Первым говорил старший брат матери — Алексей Викулович Морозов. В поучение молодому наследнику он вспомнил «бытие». Все знали родословную, все чтили Савву Васильевича, но делали вид, что впервые слышат, как он с коробом рукотворной материи хаживал в Москву. Без университетов наживал капиталы родоначальник. Ни к чему Морозовым биологи да химики! Ну, как не лягнуть Савву Тимофеевича!
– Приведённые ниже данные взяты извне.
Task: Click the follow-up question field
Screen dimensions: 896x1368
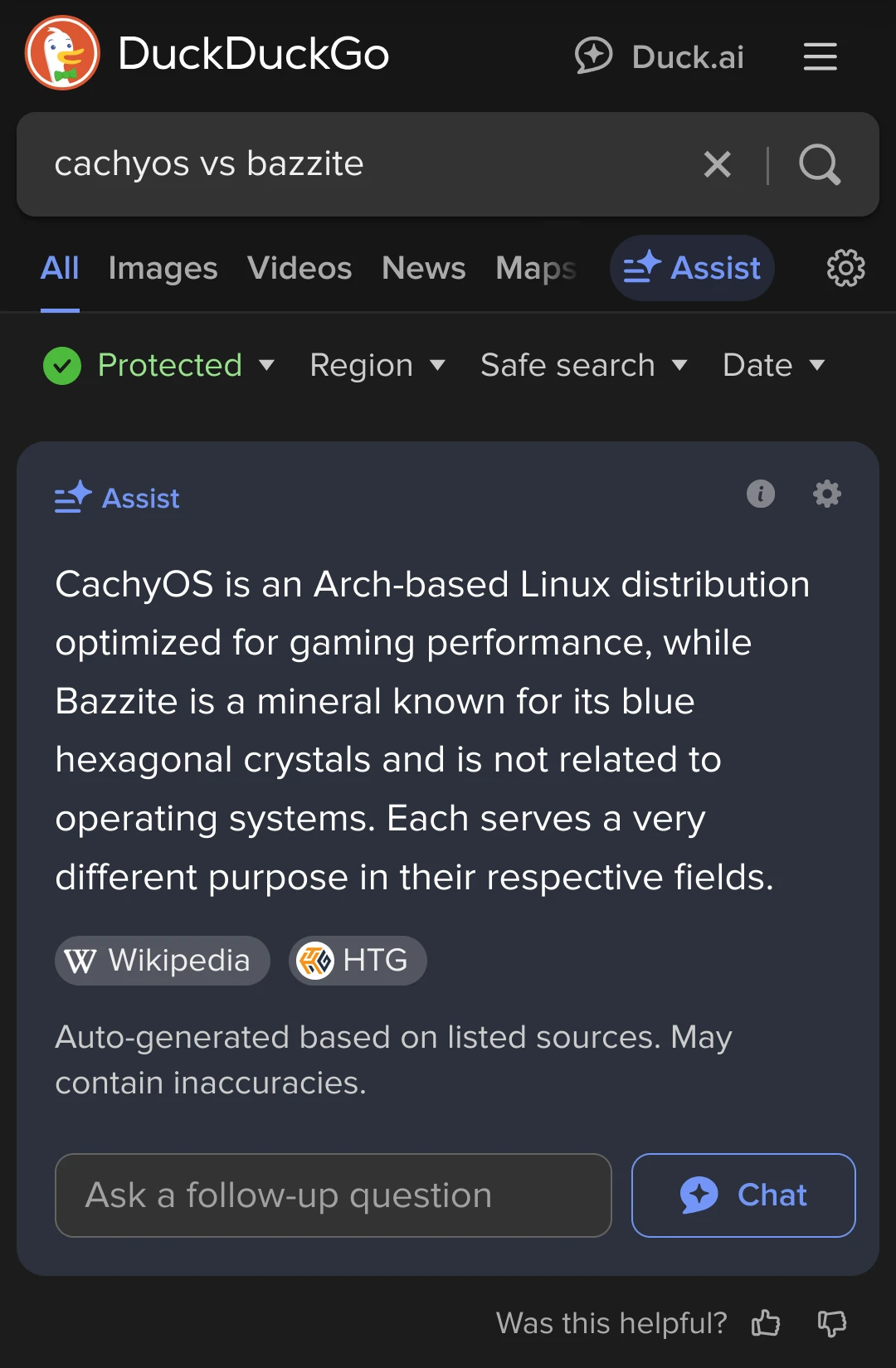Action: pyautogui.click(x=333, y=1195)
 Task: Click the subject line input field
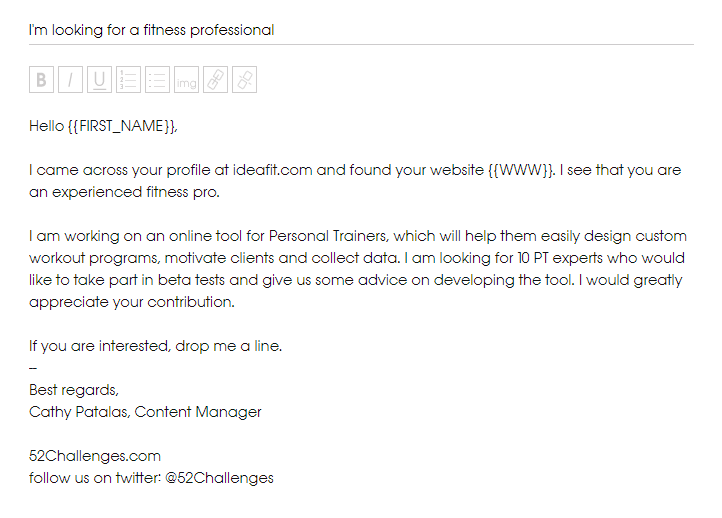click(x=360, y=30)
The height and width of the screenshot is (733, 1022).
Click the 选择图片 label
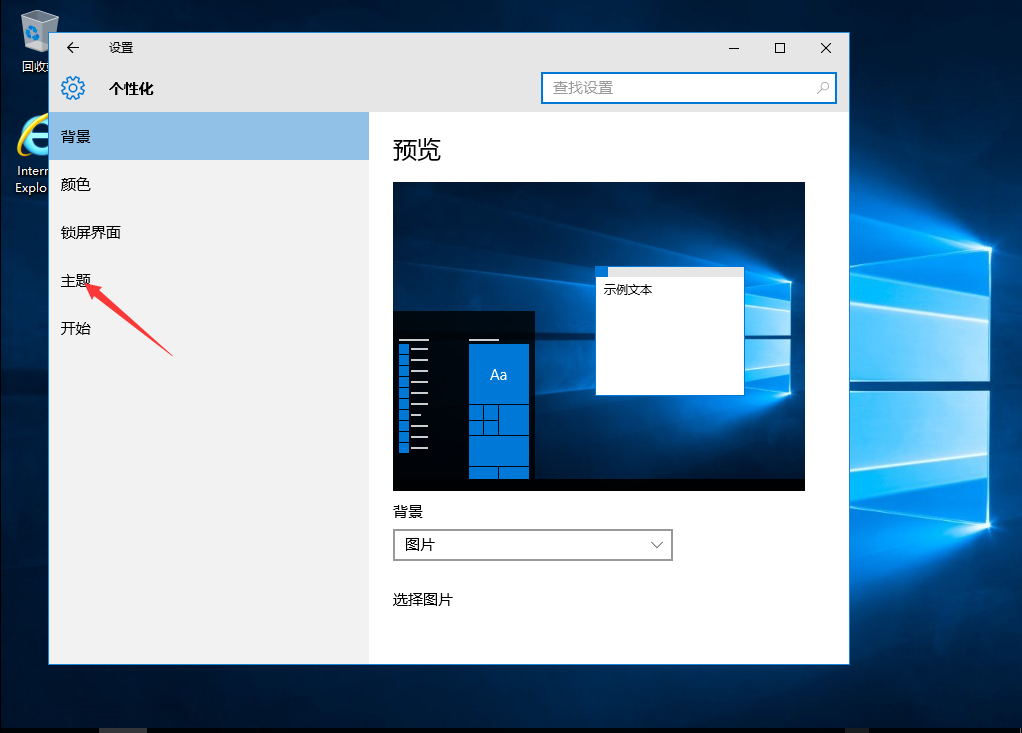[x=423, y=600]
Следом и другие бородачи голос подали. Все в одну дуду: надо продать фабрику, да хоть тому же мебельщику Фишеру, и, объединив капиталы с наследством деда, вложить их в испытанное дело Морозовых. Забыли, как заискивали перед Павлом Александровичем Шмитом, когда он был в силе, когда вхож был в петербургские царские дворцы. Сейчас глаза горели — при продаже фабрики ведь всем хоть что‑то да достанется. Да и перестанет этот мальчишка крутиться перед Саввой Морозовым. Слухи идут: развращает! По цыганам возит на своих рысаках! Хуже того: надоумил сопляка пустить фабрику на английский лад, чтоб каждый рабочий свой пай в общей доле имел! Это что же, революцья?!
Молод, молод наследник, а терпения хватило. Он ласково попрощался с родственниками, сказал многозначительно:
— Спасибо за советы, я подумаю.
А чего думать — все давно решено. Пусть дядюшка смеется над его российско- английским социализмом, но фабрику устроит по-своему. При всем уважении к Савве Тимофеевичу. Но тот ведь, опасаясь общей купеческой опалы, снизить рабочий день не решился. Только разве на дальнем уральском заводе, после упрека Чехова. Капля в огромном морозовском море! Дядюшке перевалило за сорок, племянник едва двадцатилетие перешагнул. Вот она и разгадка. При всей разухабистости — купеческая осторожность, при всей неопытности — юношеская дерзость. Девять часов! Пока нельзя отважиться на восемь. Правильно говорит дядюшка: сожрут с потрохами.
Если бы вновь, как не раз бывало, загорелась Москва, переполох вышел бы меньший. Мебельщики истинно волчий вой подняли. Главой стаи был, конечно, главный конкурент, Фишер. Ему не удалось с помощью сквалыжников — родичей свалить ненавистную фабрику — значит, всем купеческим братством! Истинно как на пожар, собралось общее собрание мебельщиков. Пригласили и Шмита.